Work request =>
Copy the data exactly. Images are the one exception.

[Stored records]
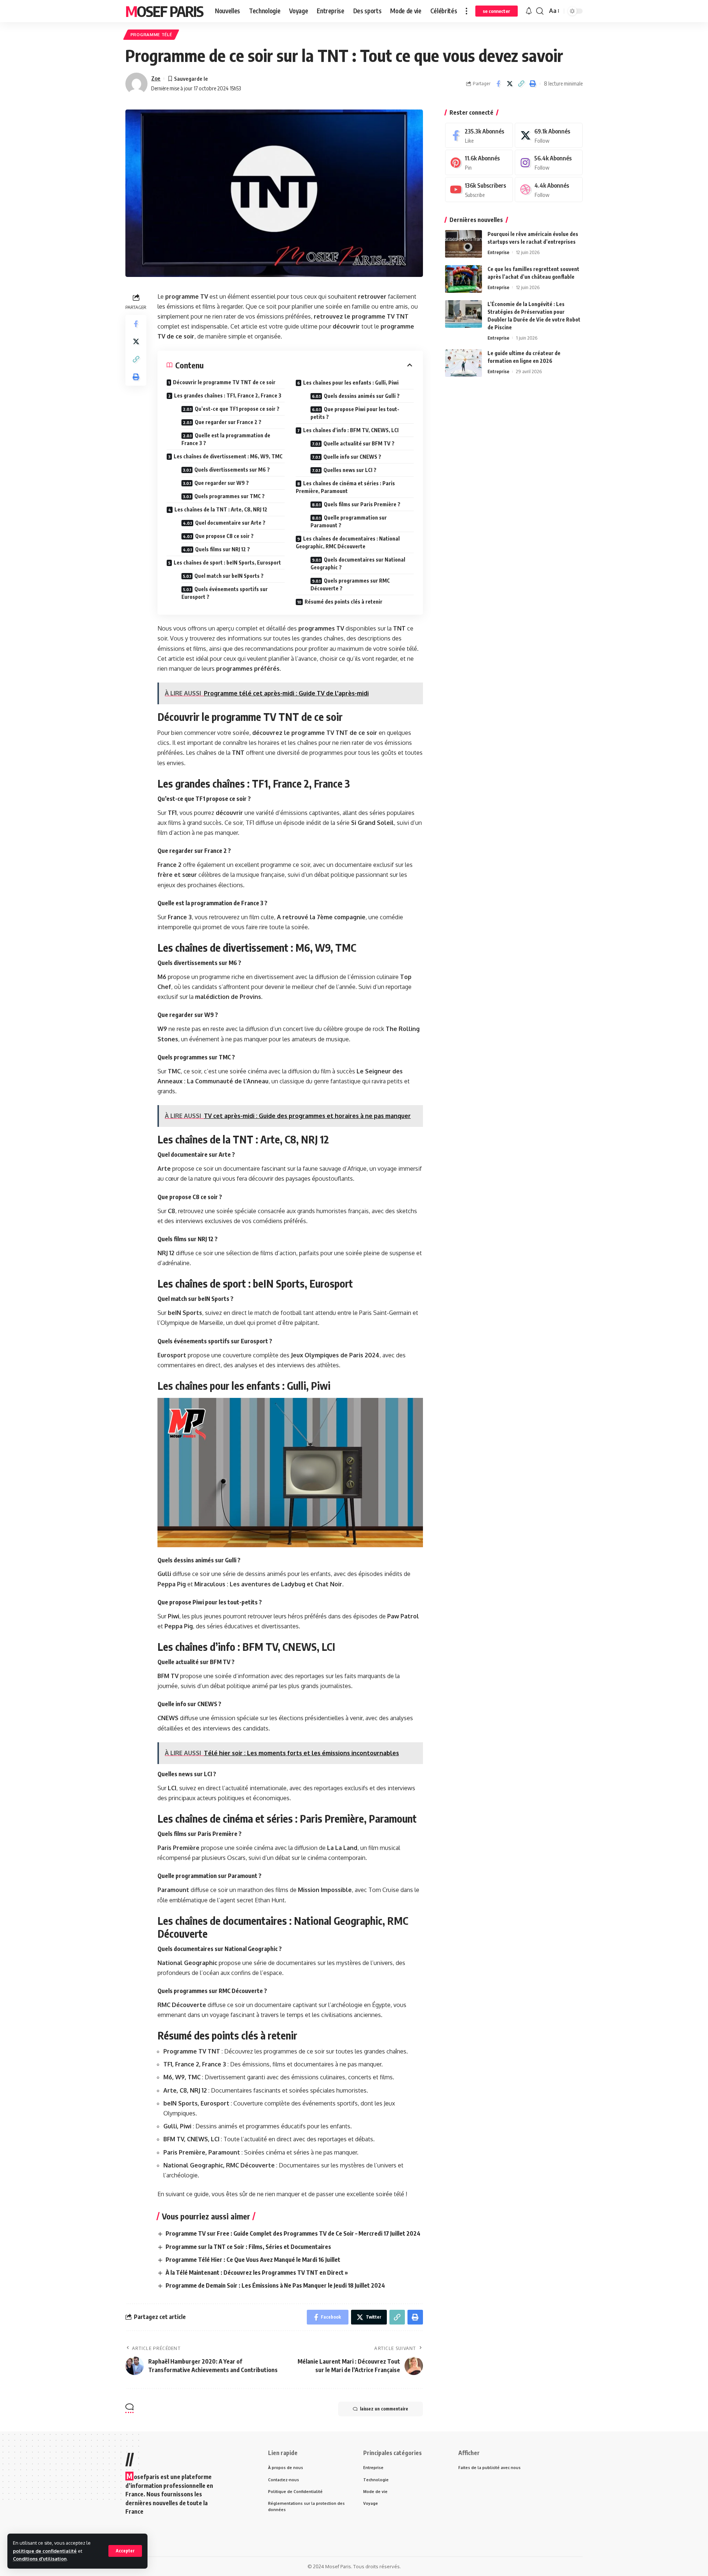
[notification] (528, 11)
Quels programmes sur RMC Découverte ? (350, 584)
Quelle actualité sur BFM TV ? (359, 443)
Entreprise (498, 252)
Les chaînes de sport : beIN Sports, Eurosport (227, 562)
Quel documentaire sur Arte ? (230, 523)
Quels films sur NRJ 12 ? (222, 549)
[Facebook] (479, 135)
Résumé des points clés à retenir (343, 601)
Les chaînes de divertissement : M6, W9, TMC (228, 456)
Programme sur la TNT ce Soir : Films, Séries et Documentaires (248, 2246)
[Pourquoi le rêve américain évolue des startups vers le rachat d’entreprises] (463, 244)
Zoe (155, 78)
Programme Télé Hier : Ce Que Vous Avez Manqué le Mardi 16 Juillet (253, 2259)
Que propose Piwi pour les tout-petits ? (354, 413)
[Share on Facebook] (498, 84)
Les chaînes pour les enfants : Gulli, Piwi (351, 382)
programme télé (151, 34)
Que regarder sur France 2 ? (228, 422)
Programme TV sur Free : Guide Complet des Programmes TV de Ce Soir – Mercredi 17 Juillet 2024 (293, 2233)
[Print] (532, 84)
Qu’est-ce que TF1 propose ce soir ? (237, 409)
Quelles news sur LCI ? (349, 470)
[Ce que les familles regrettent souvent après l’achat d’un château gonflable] (463, 279)
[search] (540, 11)
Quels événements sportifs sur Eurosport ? (224, 593)
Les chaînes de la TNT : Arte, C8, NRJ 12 (220, 509)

Response to this exercise =>
[notification] (528, 11)
Quels programmes sur RMC Découverte ? (350, 584)
Quelle actualité sur BFM TV ? (359, 443)
Entreprise (498, 252)
Les chaînes de sport : beIN Sports, Eurosport (227, 562)
Quel documentaire sur Arte ? (230, 523)
Quels films sur NRJ 12 ? (222, 549)
[Facebook] (479, 135)
Résumé des points clés à retenir (343, 601)
Les chaînes de divertissement : M6, W9, TMC (228, 456)
Programme sur la TNT ce Soir : Films, Séries et Documentaires (248, 2246)
[Pourquoi le rêve américain évolue des startups vers le rachat d’entreprises] (463, 244)
Zoe (155, 78)
Programme Télé Hier : Ce Que Vous Avez Manqué le Mardi 16 Juillet (253, 2259)
Que propose Piwi pour les tout-petits ? (354, 413)
[Share on Facebook] (498, 84)
Les chaînes pour les enfants : Gulli, Piwi (351, 382)
programme télé (151, 34)
Que regarder sur France 2 ? (228, 422)
Programme TV sur Free : Guide Complet des Programmes TV de Ce Soir – Mercredi 17 Juillet 2024 (293, 2233)
[Print] (532, 84)
Qu’est-ce que TF1 propose ce soir ? (237, 409)
Quelles news sur LCI ? (349, 470)
[Ce que les familles regrettent souvent après l’achat d’un château gonflable] (463, 279)
[search] (540, 11)
Quels événements sportifs sur Eurosport ? (224, 593)
Les chaînes de la TNT : Arte, C8, NRJ 12 (220, 509)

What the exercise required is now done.